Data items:
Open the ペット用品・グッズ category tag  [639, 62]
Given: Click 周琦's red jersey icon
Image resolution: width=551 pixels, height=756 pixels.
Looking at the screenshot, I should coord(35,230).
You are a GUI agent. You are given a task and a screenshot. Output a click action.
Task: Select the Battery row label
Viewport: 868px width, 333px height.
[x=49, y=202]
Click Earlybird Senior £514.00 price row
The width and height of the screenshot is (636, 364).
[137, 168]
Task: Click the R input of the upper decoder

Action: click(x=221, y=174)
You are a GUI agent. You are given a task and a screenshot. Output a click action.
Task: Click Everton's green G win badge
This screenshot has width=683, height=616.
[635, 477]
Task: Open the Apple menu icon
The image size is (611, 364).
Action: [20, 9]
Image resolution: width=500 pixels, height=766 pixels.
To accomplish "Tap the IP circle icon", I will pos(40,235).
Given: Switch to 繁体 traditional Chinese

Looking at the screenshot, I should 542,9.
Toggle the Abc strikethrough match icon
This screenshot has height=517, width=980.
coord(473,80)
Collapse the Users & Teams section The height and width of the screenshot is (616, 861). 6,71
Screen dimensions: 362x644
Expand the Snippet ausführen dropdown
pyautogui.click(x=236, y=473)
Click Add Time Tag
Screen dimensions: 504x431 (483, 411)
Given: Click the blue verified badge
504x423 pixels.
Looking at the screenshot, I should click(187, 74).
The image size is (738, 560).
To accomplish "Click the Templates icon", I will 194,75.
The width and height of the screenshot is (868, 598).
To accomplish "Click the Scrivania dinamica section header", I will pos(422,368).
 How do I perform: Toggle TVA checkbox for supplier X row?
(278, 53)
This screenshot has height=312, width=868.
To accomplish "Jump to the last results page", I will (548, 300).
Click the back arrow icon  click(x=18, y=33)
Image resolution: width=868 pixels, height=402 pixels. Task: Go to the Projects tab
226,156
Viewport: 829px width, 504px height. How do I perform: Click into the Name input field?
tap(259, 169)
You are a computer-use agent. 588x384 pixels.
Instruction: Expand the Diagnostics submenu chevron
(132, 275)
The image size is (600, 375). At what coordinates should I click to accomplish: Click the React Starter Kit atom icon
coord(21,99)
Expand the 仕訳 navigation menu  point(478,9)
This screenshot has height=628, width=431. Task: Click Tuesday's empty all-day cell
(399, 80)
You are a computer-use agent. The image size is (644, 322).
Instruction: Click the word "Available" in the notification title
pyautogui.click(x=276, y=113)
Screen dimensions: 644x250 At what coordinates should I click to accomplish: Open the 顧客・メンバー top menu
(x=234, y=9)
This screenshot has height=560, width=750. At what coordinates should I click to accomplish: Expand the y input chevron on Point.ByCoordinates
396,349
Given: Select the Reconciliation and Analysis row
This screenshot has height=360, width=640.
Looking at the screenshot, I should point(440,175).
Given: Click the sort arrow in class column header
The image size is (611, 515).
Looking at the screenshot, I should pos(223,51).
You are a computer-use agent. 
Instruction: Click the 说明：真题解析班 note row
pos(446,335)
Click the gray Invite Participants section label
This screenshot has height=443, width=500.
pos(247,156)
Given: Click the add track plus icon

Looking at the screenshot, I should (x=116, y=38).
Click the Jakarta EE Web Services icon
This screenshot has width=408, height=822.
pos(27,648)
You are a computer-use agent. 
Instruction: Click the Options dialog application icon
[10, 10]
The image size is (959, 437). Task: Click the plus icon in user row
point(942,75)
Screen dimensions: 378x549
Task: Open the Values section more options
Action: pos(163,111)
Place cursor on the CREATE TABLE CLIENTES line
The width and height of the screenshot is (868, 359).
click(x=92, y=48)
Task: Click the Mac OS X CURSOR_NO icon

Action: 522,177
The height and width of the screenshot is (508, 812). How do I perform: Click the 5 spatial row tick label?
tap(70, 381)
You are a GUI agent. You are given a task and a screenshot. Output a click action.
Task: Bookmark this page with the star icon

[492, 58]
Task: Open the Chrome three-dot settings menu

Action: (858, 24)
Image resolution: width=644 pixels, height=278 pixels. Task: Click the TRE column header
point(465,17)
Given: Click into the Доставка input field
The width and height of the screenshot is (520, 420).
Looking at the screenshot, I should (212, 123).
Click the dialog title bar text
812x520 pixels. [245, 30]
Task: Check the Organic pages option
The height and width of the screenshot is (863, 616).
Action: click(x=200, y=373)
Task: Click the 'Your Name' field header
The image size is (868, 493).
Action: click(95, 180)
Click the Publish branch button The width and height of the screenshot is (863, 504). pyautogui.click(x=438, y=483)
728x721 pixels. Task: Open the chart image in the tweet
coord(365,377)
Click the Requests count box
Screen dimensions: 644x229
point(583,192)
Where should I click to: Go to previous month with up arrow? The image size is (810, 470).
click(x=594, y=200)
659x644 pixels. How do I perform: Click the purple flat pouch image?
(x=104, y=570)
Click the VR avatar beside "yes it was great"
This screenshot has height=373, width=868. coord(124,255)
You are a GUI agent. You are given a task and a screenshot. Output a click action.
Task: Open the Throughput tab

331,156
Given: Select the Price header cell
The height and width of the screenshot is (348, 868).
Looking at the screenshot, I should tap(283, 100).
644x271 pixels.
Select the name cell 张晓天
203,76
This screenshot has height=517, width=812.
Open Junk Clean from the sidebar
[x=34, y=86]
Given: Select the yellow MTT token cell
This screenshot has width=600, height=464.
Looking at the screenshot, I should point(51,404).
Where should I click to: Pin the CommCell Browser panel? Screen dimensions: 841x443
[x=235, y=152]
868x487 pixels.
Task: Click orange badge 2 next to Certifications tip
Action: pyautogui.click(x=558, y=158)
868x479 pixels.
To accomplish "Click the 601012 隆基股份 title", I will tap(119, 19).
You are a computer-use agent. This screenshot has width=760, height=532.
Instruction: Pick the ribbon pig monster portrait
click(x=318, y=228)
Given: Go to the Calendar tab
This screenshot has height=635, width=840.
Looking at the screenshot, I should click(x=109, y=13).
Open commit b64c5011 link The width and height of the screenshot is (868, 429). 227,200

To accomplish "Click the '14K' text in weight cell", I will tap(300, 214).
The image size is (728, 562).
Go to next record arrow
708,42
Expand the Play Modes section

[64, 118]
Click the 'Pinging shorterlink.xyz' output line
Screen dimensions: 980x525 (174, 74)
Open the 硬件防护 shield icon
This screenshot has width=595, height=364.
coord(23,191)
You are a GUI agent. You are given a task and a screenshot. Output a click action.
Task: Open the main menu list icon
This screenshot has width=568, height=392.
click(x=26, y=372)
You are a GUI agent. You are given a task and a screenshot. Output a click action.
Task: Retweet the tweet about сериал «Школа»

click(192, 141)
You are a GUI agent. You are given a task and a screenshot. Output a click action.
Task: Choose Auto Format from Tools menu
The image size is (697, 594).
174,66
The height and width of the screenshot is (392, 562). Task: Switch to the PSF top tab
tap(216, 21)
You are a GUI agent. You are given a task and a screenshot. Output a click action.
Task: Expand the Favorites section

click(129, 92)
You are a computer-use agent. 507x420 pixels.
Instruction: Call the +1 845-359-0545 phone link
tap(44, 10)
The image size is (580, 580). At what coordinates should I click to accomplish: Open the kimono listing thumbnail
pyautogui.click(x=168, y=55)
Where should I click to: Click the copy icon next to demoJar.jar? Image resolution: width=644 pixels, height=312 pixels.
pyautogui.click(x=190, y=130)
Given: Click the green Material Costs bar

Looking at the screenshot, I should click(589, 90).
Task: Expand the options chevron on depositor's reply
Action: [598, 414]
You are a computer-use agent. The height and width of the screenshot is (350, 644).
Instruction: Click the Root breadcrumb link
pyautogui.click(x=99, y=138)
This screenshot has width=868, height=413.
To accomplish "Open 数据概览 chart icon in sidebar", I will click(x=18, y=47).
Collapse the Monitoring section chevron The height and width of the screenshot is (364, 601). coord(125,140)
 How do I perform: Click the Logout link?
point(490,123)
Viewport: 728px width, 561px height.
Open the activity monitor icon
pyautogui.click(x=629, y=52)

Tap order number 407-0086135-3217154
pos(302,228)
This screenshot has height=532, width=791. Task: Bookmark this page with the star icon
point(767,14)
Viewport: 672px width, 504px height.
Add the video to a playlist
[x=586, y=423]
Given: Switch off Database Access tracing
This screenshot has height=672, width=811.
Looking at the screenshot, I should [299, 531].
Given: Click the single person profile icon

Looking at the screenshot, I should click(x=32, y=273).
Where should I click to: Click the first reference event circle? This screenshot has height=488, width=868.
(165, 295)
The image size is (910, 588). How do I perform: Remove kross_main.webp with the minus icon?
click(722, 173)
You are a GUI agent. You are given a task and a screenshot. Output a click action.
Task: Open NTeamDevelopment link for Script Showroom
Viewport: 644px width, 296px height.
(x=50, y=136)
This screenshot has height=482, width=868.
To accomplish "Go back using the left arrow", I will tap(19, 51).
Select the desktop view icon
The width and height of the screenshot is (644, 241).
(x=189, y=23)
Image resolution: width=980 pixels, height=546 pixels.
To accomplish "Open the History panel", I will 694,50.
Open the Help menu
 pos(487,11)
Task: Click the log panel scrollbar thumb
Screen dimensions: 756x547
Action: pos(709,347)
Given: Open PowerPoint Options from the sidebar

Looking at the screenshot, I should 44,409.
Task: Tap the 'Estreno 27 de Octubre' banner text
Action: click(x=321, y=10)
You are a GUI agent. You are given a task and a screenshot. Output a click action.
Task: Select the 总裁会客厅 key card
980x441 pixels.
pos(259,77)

EXERCISE:
Reproduce exactly every line that sits between the start of the entries and the line bearing "Click the back", counting both of those lines.

YOUR SOLUTION:
Open the ペット用品・グッズ category tag  [639, 62]
Given: Click 周琦's red jersey icon
Image resolution: width=551 pixels, height=756 pixels.
Looking at the screenshot, I should coord(35,230).
You are a GUI agent. You are given a task and a screenshot. Output a click action.
Task: Select the Battery row label
Viewport: 868px width, 333px height.
[x=49, y=202]
Click Earlybird Senior £514.00 price row
The width and height of the screenshot is (636, 364).
[137, 168]
Task: Click the R input of the upper decoder

Action: click(x=221, y=174)
You are a GUI agent. You are given a task and a screenshot. Output a click action.
Task: Click Everton's green G win badge
This screenshot has width=683, height=616.
[635, 477]
Task: Open the Apple menu icon
The image size is (611, 364).
Action: [20, 9]
Image resolution: width=500 pixels, height=766 pixels.
To accomplish "Tap the IP circle icon", I will pos(40,235).
Given: Switch to 繁体 traditional Chinese

Looking at the screenshot, I should 542,9.
Toggle the Abc strikethrough match icon
This screenshot has height=517, width=980.
coord(473,80)
Collapse the Users & Teams section The height and width of the screenshot is (616, 861). 6,71
Screen dimensions: 362x644
Expand the Snippet ausführen dropdown
pyautogui.click(x=236, y=473)
Click Add Time Tag
Screen dimensions: 504x431 (483, 411)
Given: Click the blue verified badge
504x423 pixels.
Looking at the screenshot, I should click(187, 74).
The image size is (738, 560).
To accomplish "Click the Templates icon", I will 194,75.
The width and height of the screenshot is (868, 598).
To accomplish "Click the Scrivania dinamica section header", I will pos(422,368).
 How do I perform: Toggle TVA checkbox for supplier X row?
(278, 53)
This screenshot has height=312, width=868.
To accomplish "Jump to the last results page", I will (548, 300).
Click the back arrow icon  click(x=18, y=33)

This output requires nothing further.